Hoy los retos son mayores

Mucho de eso colocó sobre el tapete en su excelente exposición sobre las nuevas dinámicas del periodismo deportivo, el Dr. Carlos Alberto González, mostrando su magistratura y haciéndonos ver por qué es el presidente del Círculo de Cronistas de deportes en Cuba, y director de la cátedra en el Instituto José Martí. Se refirió González al contexto actual del deporte élite, con sus extensiones provocadas por la aparición de nuevas disciplinas, las modificaciones a las reglamentaciones, el crecimiento acelerado de competencias, los cambios constantes en la estructura de las mismas, y la multiplicación de los males, como el dopaje, los arreglos de resultados y la violencia.

Fue triste e imperdonable la poca presencia de cronistas deportivos caseros, con tanto que aprender. Los visitantes estaban en mayoría y dominaron la fase de preguntas, evidentemente interesados en clarificar conceptos y fortalecer sus conocimientos. Estos seminarios abren espacio para que los dueños de ese divino tesoro que es la juventud, muestren su voracidad por aprender. Nosotros, con fecha de caducidad tan cercana, preferimos escuchar y apuntar, o como hice con el Dr. González, cambiar impresiones después, con el compromiso de vernos para continuar. Fue sorprendente que me conociera por referencias de viejos hombres de prensa en Cuba, la mayoría de ellos, lamentablemente fallecidos.

Dos factores claves

Enfatizó el experto cubano la urgencia de actualizarse y la necesidad de especializarse, algo que caracteriza al periodismo deportivo de Estados Unidos. Nunca leí una nota de Peter Gammons que no fuera de beisbol, hubo un tiempo que solo George Vecsey hacía cobertura de las Copas del Mundo para The New York Times, además de ser un cronista de Grandes Ligas. Dave Kindred fue un especialista en elaborar columnas como el mexicano Manuel Seyde, irrepetible. Antonio Hernández y Fernando Gómez no se apartaban del boxeo y el futbol. Michael Katz, solo boxeo como Bert Randolph Sugar.

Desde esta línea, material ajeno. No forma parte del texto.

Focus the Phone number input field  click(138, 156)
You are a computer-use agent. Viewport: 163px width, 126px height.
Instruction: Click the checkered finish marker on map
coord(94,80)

Eso no funciona aquí y tiende a provocar confusión. “Tratar de saber de todo, te deja con poco, y a veces piensas que realmente no sabes de nada”, escribió Seyde mientras cubría unos Juegos Olímpicos. González, un especialista en enseñanza, habló del marco jurídico en el deporte, del marketing, de la medicina y cerró abordando la incidencia de los medios digitales, y lo peligroso que es su utilización por parte de irresponsables. Tuvo tiempo para citar a Umberto Eco, autor del libro “De la estupidez a la locura”, crónicas del futuro que nos espera, en referencia a la advertencia, que hoy las redes sociales le han dado voz hasta a boberías. Al decir muchas gracias, la ovación juntó el agradecimiento y la admiración por Carlos Alberto, ese catedrático.